Problem requirements:
For the entries below, copy exactly the line that contains "The width and" through the line that contains "Filter requests by XHR type", both ends included, and exclude all pictures.

Segment Start: Data for analysis

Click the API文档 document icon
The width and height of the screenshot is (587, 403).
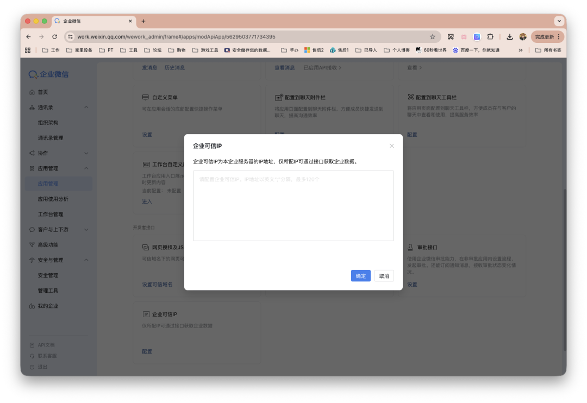32,344
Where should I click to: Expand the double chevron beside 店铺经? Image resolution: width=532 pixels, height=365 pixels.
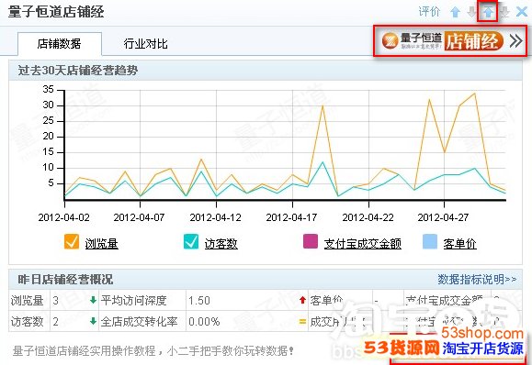pyautogui.click(x=516, y=41)
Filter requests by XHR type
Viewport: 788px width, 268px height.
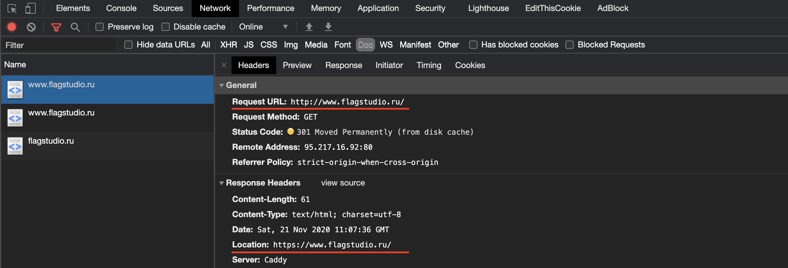228,45
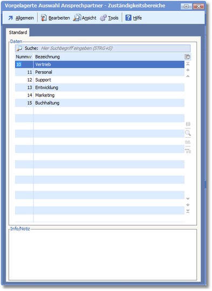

Segment End: Data for analysis

Worked solution:
The width and height of the screenshot is (587, 403).
32,344
Where should I click to: Expand the double chevron beside 店铺经? Image resolution: width=532 pixels, height=365 pixels.
pyautogui.click(x=516, y=41)
Filter requests by XHR type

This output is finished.